Attributed — On the discipline of daily writing
"The basest of all things is to be afraid."
Nobel Prize Acceptance Speech — Stockholm, December 10, 1950
"I decline to accept the end of man. It is easy enough to say that man is immortal simply because he will endure."
Nobel Prize Acceptance Speech — Stockholm, December 10, 1950
"There is no such thing as was -- only is. If was existed, there would be no grief or sorrow."
The Paris Review, Issue 12, "The Art of Fiction No. 12," 1956
"A man's moral conscience is the curse he had to accept from the gods in order to gain from them the right to dream."
Faulkner at the University: Class Conferences at the University of Virginia, 1957–1958
Frequently Asked Questions about William Faulkner Quotes
What did William Faulkner say about the human heart in conflict with itself?

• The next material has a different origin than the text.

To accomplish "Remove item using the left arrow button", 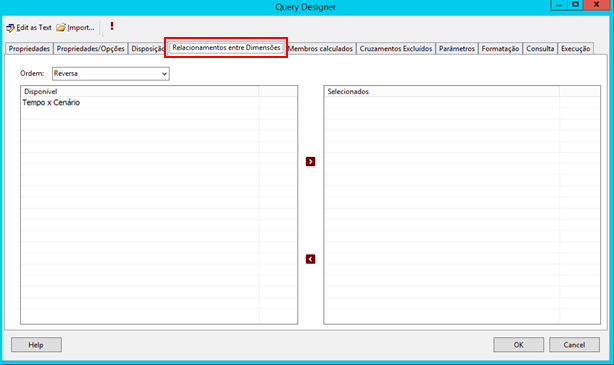I will coord(311,259).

Faulkner's Nobel Prize acceptance speech in 1950, one of the most quoted speeches in literary history, declared that the only subject worthy of great literature is 'the human heart in conflict with itself,' and that the writer's duty is to help humanity 'endure and prevail' by reminding readers of the courage, honor, hope, pride, compassion, and sacrifice that make human life meaningful even in an age of nuclear anxiety. This philosophy pervades his fiction: his characters struggle with competing loyalties to family and individual conscience, to racial solidarity and moral truth, to the weight of the past and the demands of the present. Faulkner's Yoknapatawpha County, the fictional Mississippi landscape where most of his novels are set, serves as a microcosm of the American South's tragic history — slavery, Civil War, Reconstruction, and the persistence of racial injustice — and his characters' moral struggles reflect the broader American struggle to reconcile its democratic ideals with its history of racial violence.
What are William Faulkner's most famous quotes on writing and time?

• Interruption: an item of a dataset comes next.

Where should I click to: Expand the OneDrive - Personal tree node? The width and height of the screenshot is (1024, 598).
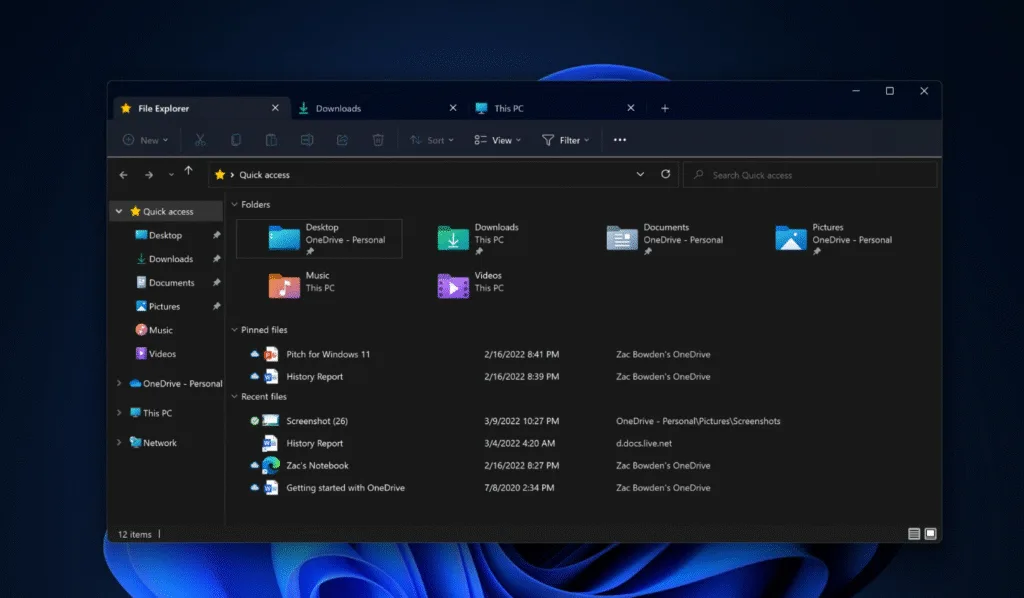click(120, 383)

Faulkner's observation that 'the past is never dead — it's not even past' from 'Requiem for a Nun' (1951) has become one of the most quoted sentences in American literature because it captures a truth that extends far beyond the American South: that history shapes the present in ways that cannot be escaped through denial or forgetting. His narrative technique enacts this philosophy: his novels move fluidly between past and present, sometimes within a single sentence, creating a reading experience in which time is not linear but layered, with past events pressing upon present consciousness with the full weight of their unresolved consequences. Faulkner's approach to writing was famously intense: he often wrote in concentrated bursts, fueled by whiskey and sustained by the conviction that he was engaged in work of the highest importance. His advice to writers — 'read, read, read. Read everything' — and his ranking of his contemporaries (placing Thomas Wolfe above Hemingway because Wolfe was willing to risk failure) reveal a writer who valued ambition and courage above technical polish.
How did William Faulkner create the fictional world of Yoknapatawpha County?

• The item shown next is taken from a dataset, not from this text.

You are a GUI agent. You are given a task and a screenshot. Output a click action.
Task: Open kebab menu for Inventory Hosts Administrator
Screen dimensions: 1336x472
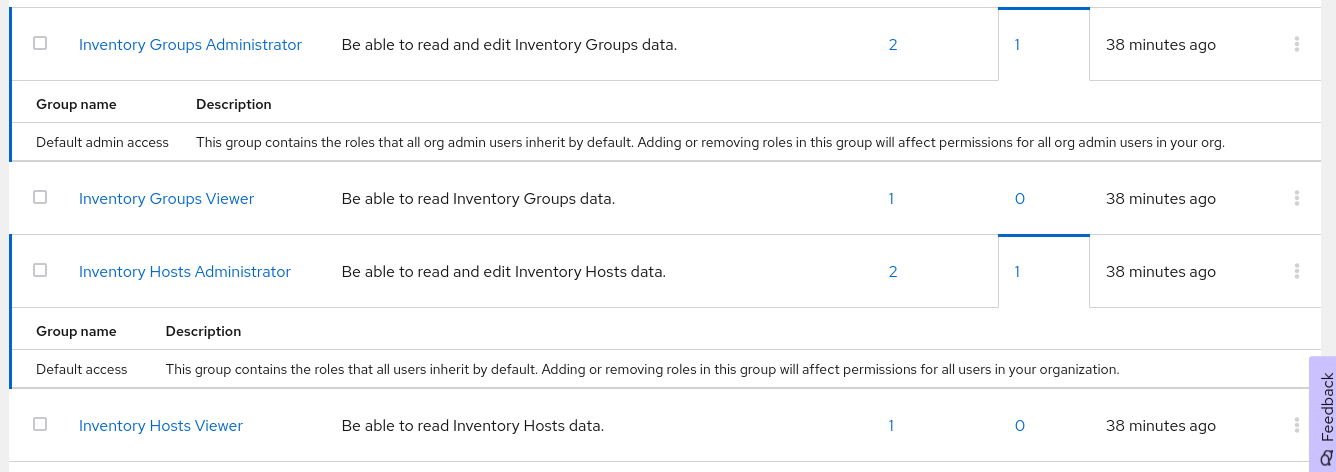coord(1296,271)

Faulkner's creation of Yoknapatawpha County — a fictional Mississippi county that he called 'my apocryphal county' and of which he declared himself 'sole owner and proprietor' — represents one of the most ambitious achievements in the history of fiction. Over the course of nineteen novels and dozens of short stories, he created a complete social world with its own geography, history, and interconnected families spanning from the era of Native American habitation through the Civil War to the mid-twentieth century. The county's major families — the aristocratic Compsons and Sartorises, the poor-white Snopeses, the enslaved and later emancipated Beauchamps — represent different social strata and moral orientations, and their interactions across generations create a fictional history as rich and complex as any actual county's. Faulkner's four greatest novels — 'The Sound and the Fury' (1929), 'As I Lay Dying' (1930), 'Light in August' (1932), and 'Absalom, Absalom!' (1936) — were all written in an extraordinary burst of creativity during a seven-year period and are now recognized as among the supreme achievements of twentieth-century literature.